§ **Gestellte Aufgabe**: Ersetze in den Zeilen von der mit „Image resolution: width=1568“ bis zu der mit „point(375,29)“, beide eingeschlossen, „icon“ durch „symbol“. Gib nur diese Zeilen wieder und lass alles andere unverändert.

§ **Daten zur Übung**:
-=-=-

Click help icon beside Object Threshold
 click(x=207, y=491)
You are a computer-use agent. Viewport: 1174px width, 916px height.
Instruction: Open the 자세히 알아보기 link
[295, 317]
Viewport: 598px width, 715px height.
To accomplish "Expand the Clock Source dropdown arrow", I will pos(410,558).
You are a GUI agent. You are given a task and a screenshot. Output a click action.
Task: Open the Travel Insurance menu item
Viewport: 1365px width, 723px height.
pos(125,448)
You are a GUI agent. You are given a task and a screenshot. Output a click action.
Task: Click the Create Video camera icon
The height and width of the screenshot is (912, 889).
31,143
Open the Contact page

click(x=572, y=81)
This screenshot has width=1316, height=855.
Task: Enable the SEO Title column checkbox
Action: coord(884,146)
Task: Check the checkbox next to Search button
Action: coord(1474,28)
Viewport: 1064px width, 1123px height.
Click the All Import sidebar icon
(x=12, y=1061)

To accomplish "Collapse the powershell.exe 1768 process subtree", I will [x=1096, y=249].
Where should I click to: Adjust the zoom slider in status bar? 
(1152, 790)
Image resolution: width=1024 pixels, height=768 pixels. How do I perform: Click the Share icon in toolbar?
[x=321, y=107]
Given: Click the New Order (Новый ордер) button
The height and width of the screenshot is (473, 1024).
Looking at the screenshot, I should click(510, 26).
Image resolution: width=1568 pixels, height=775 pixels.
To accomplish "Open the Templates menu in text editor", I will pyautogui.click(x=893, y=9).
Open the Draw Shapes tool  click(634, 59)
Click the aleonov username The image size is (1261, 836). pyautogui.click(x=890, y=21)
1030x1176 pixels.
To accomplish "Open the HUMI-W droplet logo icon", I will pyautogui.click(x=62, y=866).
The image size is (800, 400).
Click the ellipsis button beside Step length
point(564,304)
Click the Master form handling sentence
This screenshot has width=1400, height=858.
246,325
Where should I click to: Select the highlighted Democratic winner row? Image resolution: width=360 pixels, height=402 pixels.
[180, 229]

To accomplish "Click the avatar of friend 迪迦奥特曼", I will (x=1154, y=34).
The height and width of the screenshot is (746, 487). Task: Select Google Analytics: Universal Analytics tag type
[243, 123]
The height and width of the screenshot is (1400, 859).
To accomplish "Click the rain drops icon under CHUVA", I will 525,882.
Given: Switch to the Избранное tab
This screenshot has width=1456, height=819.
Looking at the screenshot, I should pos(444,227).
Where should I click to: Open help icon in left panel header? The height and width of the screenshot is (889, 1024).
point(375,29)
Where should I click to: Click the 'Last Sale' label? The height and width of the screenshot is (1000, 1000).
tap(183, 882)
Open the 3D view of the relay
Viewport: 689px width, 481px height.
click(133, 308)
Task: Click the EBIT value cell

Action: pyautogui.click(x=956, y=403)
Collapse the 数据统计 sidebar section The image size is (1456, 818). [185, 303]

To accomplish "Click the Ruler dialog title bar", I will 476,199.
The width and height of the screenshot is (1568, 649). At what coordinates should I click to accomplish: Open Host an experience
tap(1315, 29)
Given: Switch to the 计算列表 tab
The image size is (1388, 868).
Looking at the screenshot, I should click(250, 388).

-=-=-

§ **Schriftliche Antwort**:
Image resolution: width=1568 pixels, height=775 pixels.
To accomplish "Open the Templates menu in text editor", I will pyautogui.click(x=893, y=9).
Open the Draw Shapes tool  click(634, 59)
Click the aleonov username The image size is (1261, 836). pyautogui.click(x=890, y=21)
1030x1176 pixels.
To accomplish "Open the HUMI-W droplet logo symbol", I will pyautogui.click(x=62, y=866).
The image size is (800, 400).
Click the ellipsis button beside Step length
point(564,304)
Click the Master form handling sentence
This screenshot has width=1400, height=858.
246,325
Where should I click to: Select the highlighted Democratic winner row? Image resolution: width=360 pixels, height=402 pixels.
[180, 229]

To accomplish "Click the avatar of friend 迪迦奥特曼", I will (x=1154, y=34).
The height and width of the screenshot is (746, 487). Task: Select Google Analytics: Universal Analytics tag type
[243, 123]
The height and width of the screenshot is (1400, 859).
To accomplish "Click the rain drops symbol under CHUVA", I will 525,882.
Given: Switch to the Избранное tab
This screenshot has width=1456, height=819.
Looking at the screenshot, I should pos(444,227).
Where should I click to: Open help symbol in left panel header? The height and width of the screenshot is (889, 1024).
point(375,29)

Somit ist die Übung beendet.